Spodumene prices are not forecast to recover this year, which will put junior miners under pressure to emphasise their green credentials and strategic locations. Low brine prices may not weigh as heavily on the brine producers, which are typically sitting at the bottom of the cost curve and having produced at these levels before.

For cobalt, the research firm questions how the gap that industry-leader Glencore’s suspension of its Mutanda mine left, will be filled. Mutanda, in the Democratic Republic of Congo (DRC), is the world’s largest cobalt producing mine and Glencore suspended operations last year, citing weak pricing and higher operating costs.

Mutanda’s suspension will put more pressure on Glencore’s other DRC operation, Katanga. The mine has been dealing with quality issues related to uranium content over the last year, but WoodMac notes that interim solutions appear to be bearing fruit.

“We estimate around 5 000 t of cobalt in hydroxide may have been exported last year, versus production of 14 000 t. Glencore is currently targeting production of 27 000 t of cobalt in hydroxide in 2020 from Katanga – with export levels dependent on the continued successful implementation of de-bottlenecking schemes.”

Besides Glencore, the most likely source of ‘replacement’ tonnes is Eurasian Resources Group. Its Metalkol RTR plant, in the DRC, got off to a slow start last year, and is estimated to have exported only about 3 400 t last year, compared with its capacity of 14 000 t.

WoodMac estimates that RTR will have to “at least double” shipments in 2020 to avoid a large deficit. Other major players such as China Molybdenum Company’s Tenke Fungurume look unlikely to be able to materially increase output, while new supply from Chengtun and the recently started Deziwa operation will also be required to meet demand growth.  

“While we do have a notional deficit of some 2 000 t forecast this year, we expect this is necessary to further draw down the stocks that have accumulated through the cobalt value chain. We believe price risk is on the upside this year should the ‘major producers’ fail to ramp up, and higher prices are required to incentivize higher cost supply into the market.”

Meanwhile, while lithium and cobalt have suffered from the slowdown in EV sales in the Chinese market, for graphite – a one-million-tonne-plus industry driven by the steel sector – the fundamentals are more complex.

WoodMac states that the ramp up in exports from Syrah Resources’ Balama mine, in Mozambique, gradually overwhelmed the previously insulated Chinese flake market and eroded price levels as the year progressed. The extent of the oversupply eventually saw Syrah trim its own output in the final quarter, and its guidance for 2020 for 120 000 t to 150 000 t.

“As 2020 gets under way, there are many questions associated with the flake market. For a start, does the natural graphite industry even need a mine as large as Balama right now – which at full capacity (350 000 t/y) would be larger than current global consumption of natural graphite in batteries? And is there a future for the other flake graphite projects looking to move into production in this environment – particularly given a seeming resurgence in interest in synthetic graphite?

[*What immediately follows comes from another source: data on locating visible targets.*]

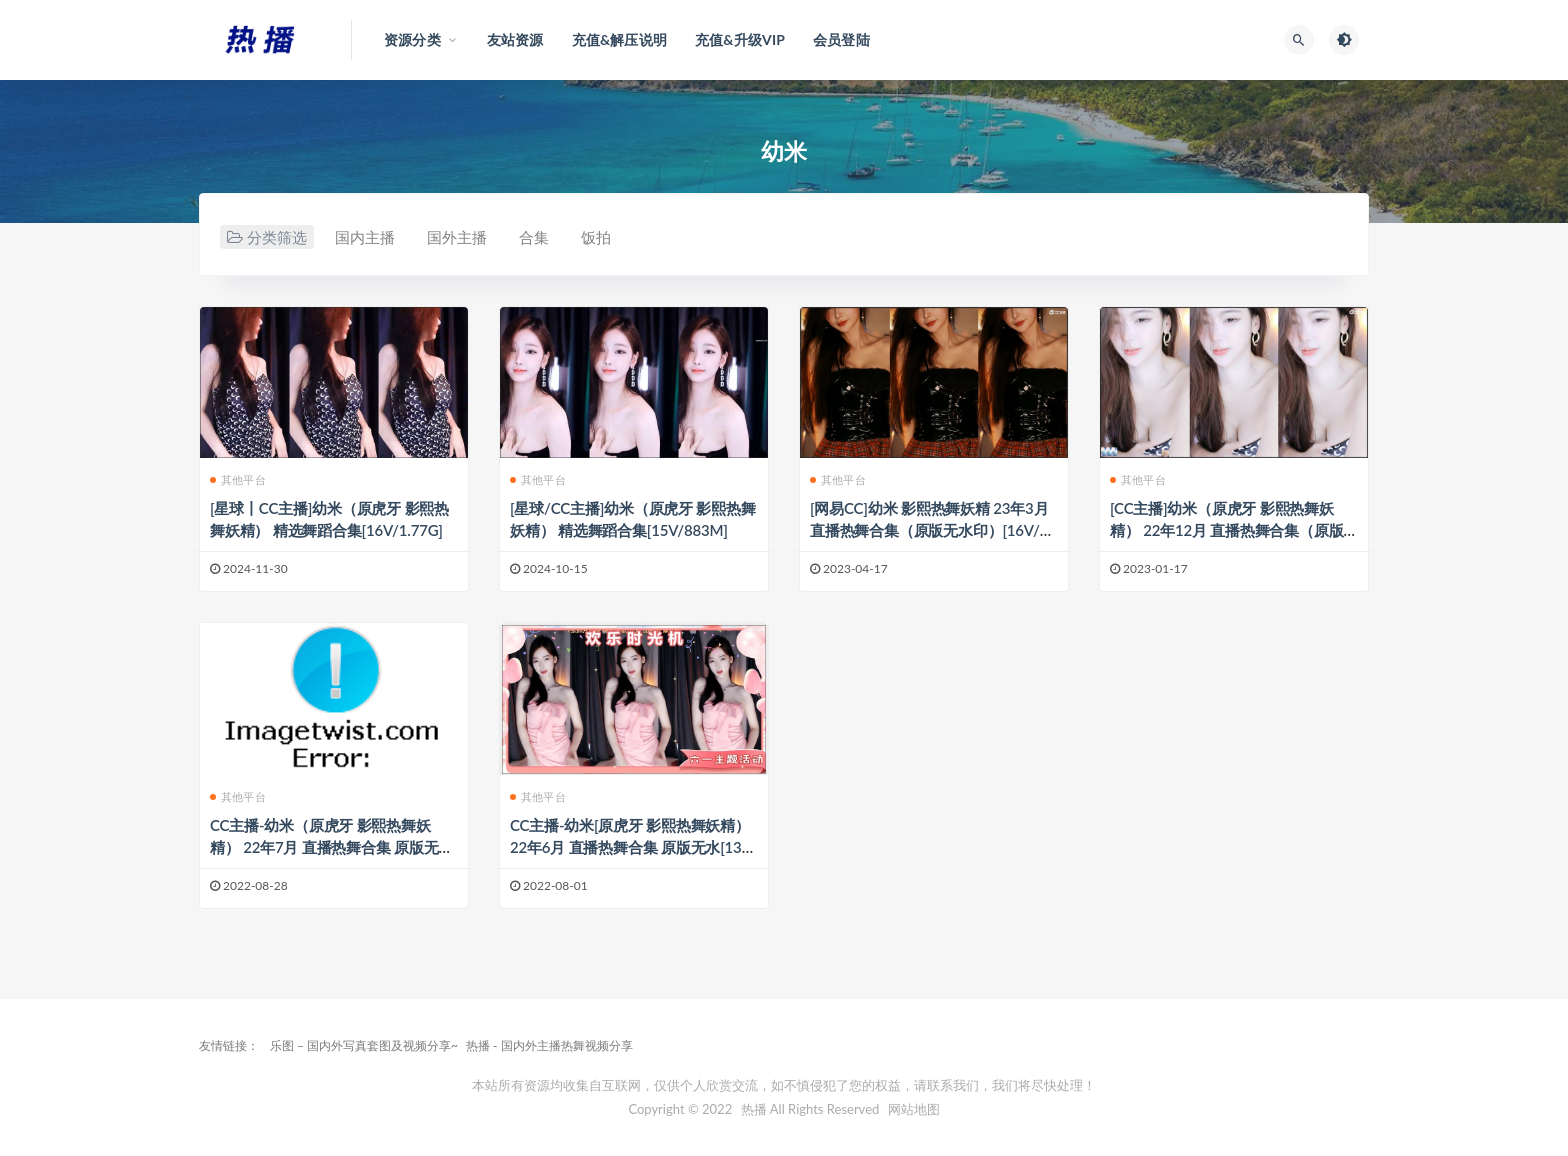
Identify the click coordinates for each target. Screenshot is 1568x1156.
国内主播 (365, 237)
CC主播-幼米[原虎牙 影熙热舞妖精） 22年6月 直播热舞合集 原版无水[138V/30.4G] (630, 847)
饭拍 (596, 237)
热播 (754, 1109)
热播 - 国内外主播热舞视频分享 (549, 1045)
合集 (534, 237)
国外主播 (457, 237)
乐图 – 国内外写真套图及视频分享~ (364, 1045)
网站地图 (914, 1109)
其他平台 (238, 479)
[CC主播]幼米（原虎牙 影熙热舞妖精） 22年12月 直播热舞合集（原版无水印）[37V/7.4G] (1226, 530)
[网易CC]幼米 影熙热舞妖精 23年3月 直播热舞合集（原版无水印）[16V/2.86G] (931, 530)
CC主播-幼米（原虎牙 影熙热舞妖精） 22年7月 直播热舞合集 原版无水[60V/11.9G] (331, 847)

“Medium-term demand prospects for graphite remain strong, with disruptive technologies like silicon or even lithium metal-based anodes unlikely to dampen growth anytime soon. However, with this fledgling sector already overwhelmed with supply, 2020 looks likely to be another challenging year. With margins being squeezed, and an increasing focus on sustainability encouraging ex-China sourcing, many graphite miners, including Syrah, will continue to move down the value chain towards high-purity spherical graphite.”